Assessment Of Pain And Quality Of Life In Patients Undergoing Minimally Invasive Aortic Cardiac Surgery
Serge Sicouri, MD1, Vishal Shah, DO1, Cinthia Orlov, MD1, Aikaterini Dedeilia, MD1, Meghan Buckley, MS1, Sharon L. Larson, PhD1, Brian McAnany, MPH1, Nicholas S. Imperato, BS1, Shamayel Alroomi1, Konstadinos A. Plestis, MD2.
1Lankenau Institute for Medical Research, Wynnewood, PA, USA, 2Penn State Milton S. Hershey Medical Center, Hershey, PA, USA.

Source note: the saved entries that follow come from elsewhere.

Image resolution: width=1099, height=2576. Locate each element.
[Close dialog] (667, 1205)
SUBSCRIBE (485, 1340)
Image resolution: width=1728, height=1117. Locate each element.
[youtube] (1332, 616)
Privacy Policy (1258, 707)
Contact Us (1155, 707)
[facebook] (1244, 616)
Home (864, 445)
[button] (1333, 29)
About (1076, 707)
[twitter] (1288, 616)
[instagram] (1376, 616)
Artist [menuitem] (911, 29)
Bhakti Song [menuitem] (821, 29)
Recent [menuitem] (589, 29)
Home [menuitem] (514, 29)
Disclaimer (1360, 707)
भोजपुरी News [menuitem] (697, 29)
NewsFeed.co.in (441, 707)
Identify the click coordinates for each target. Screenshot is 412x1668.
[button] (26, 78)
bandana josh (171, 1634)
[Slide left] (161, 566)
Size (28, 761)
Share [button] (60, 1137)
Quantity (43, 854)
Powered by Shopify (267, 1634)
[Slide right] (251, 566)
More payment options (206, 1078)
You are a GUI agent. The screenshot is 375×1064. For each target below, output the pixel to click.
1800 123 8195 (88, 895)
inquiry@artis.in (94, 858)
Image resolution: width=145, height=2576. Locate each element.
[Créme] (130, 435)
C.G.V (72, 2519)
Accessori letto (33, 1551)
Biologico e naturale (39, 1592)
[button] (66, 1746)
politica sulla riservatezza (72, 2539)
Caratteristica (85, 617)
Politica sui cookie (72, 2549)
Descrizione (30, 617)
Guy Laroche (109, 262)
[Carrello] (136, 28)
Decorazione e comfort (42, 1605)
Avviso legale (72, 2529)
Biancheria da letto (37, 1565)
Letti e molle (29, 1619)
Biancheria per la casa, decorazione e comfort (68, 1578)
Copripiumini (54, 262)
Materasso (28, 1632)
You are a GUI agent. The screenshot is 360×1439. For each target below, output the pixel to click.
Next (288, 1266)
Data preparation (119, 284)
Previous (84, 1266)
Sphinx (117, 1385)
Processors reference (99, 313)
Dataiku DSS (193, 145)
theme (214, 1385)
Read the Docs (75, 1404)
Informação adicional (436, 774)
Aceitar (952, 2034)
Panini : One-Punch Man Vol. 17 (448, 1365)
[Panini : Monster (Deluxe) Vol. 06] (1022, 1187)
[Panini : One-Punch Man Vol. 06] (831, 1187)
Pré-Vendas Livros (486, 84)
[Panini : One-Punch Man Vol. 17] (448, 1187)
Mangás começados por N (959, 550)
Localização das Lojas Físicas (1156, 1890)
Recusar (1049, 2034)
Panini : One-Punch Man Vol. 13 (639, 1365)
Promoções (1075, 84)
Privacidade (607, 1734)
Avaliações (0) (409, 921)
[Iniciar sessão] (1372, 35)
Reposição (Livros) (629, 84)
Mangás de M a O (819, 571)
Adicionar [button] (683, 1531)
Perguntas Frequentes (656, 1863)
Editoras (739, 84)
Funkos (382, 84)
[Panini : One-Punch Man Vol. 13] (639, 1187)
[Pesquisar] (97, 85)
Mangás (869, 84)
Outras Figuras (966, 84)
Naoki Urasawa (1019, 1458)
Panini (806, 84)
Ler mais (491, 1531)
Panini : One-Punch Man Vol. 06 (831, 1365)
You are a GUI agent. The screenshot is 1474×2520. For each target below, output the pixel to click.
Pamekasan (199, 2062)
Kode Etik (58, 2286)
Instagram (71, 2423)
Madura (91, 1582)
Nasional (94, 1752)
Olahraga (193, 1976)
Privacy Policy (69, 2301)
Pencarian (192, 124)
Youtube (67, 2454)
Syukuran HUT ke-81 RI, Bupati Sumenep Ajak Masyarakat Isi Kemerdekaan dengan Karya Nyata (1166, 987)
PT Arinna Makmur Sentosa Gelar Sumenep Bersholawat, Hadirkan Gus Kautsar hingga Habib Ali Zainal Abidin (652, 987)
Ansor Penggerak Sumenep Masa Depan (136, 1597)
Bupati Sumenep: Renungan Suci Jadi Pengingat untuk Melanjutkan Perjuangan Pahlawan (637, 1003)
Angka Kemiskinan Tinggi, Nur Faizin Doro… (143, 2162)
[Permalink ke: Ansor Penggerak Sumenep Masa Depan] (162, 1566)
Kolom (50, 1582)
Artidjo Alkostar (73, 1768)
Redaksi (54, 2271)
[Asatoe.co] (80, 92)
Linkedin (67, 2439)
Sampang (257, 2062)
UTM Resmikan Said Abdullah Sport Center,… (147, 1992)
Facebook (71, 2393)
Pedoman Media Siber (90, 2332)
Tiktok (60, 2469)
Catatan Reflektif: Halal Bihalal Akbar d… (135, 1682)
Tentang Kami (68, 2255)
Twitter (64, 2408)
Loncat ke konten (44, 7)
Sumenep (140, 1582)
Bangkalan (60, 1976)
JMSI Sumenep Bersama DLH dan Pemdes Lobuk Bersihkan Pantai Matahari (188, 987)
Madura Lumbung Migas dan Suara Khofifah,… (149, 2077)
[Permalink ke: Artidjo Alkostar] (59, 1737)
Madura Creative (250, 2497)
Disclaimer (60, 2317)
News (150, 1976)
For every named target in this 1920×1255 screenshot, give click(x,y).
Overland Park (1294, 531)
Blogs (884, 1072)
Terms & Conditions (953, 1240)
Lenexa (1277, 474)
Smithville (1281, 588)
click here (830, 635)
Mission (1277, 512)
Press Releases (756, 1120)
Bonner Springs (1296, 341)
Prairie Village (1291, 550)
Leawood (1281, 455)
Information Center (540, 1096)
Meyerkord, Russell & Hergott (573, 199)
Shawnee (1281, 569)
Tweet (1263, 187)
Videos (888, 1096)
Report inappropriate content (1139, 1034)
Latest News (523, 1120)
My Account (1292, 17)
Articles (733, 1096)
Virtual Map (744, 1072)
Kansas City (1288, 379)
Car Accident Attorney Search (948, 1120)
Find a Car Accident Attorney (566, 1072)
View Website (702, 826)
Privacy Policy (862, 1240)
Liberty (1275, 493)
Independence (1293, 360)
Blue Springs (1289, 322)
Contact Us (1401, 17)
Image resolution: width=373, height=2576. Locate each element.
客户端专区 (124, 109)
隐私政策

Background: Minimally invasive cardiac surgery (MICS) has been shown to reduce surgical trauma, and potentially reduce post-operative (Postop) pain and improve quality of life (QoL). The aim of the study is to determine the effects of MICS on Postop pain, QoL (SF-36) and hospital and depression scale (HADs) in patients undergoing ministernotomy aortic valve and aortic aneurysm surgery. Methods: This is a prospective, single-center cohort study in patients undergoing ministernotomy (“J” type exiting the right 3rd or 4th intercostal space) for aortic valve or aortic aneurysm replacement from August 1, 2018 to August 1, 2019. Visual analysis scale of pain (VAS Pain), SF-36 (QoL parameters), and HADs questionnaires were used before surgery, prior to discharge (Pain questionnaire) and at 1 and 3 months after discharge. Also, we compare the scores of patients who had symptoms before surgery compared to patients who were asymptomatic. Changes in average scores from baseline are presented as adjusted mean differences (time i - baseline) (standard error). Results: Twenty-four patients, 16 males and 8 females, mean age 61.6+9.0 for males and 66.0 +8.8 for females, were included. Fifteen patients underwent aortic valve replacement (AVR), 4 aortic root replacement, and 5 ascending aortic aneurysm surgery. At the time of discharge, the average Pain score (Figure 1, A) was significantly lower than postoperative day 1 (-2.4 (0.5); p=<0.001), and by 1 month the Pain scores were not significantly different from baseline (0.7 (0.5); p=0.194). HADs scores (Figure 1, B) show that depression and anxiety were significantly decreased by 3 months (-1.7 (0.7); p=0.001 and -2.5 (0.7); p= 0.009). SF-36 (Figure 1, C-D) scores show no changes or increase in scores in 7 of 8 categories at 1 month and a significant increase in all categories but "Role Limitations Due to Physical Health" at 3 months indicating significant improvement in the QoL parameters compared to baseline. No significant differences were observed at 3 months between the symptomatic and asymptomatic patients in their VAS Pain, SF-36, and HADs scores. Conclusions: Following MICS in this group of patients, VAS Pain, HADs, and 7 of 8 SF-36 scores returned to baseline or improved compared to baseline at 1 month and all scores improved compared to baseline at 3 months. Further studies are needed to evaluate the impact of MICS in QoL.
LEGEND: Figure 1. Pain and QoL scores taken at baseline, 1-, and 3-months Postop. All data presented as mean (standard error). (A) VAS Pain scores. Lower score indicates lower levels of pain. (B) HADs scores. Lower scores indicate lower levels of anxiety and depression. (C-D). SF-36 subscale scores. Higher scores represent a more favorable health state.